All entries below are to be copied precisely as they appear.

(Available data):
- - -

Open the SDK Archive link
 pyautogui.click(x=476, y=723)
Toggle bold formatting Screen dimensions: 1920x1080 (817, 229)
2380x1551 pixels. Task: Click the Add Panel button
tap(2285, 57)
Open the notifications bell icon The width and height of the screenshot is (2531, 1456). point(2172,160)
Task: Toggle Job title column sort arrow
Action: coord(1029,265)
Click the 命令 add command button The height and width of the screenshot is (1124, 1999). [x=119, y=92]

- - -

(Expected output):
Open the SDK Archive link
 pyautogui.click(x=476, y=723)
Toggle bold formatting Screen dimensions: 1920x1080 (817, 229)
2380x1551 pixels. Task: Click the Add Panel button
tap(2285, 57)
Open the notifications bell icon The width and height of the screenshot is (2531, 1456). point(2172,160)
Task: Toggle Job title column sort arrow
Action: coord(1029,265)
Click the 命令 add command button The height and width of the screenshot is (1124, 1999). [x=119, y=92]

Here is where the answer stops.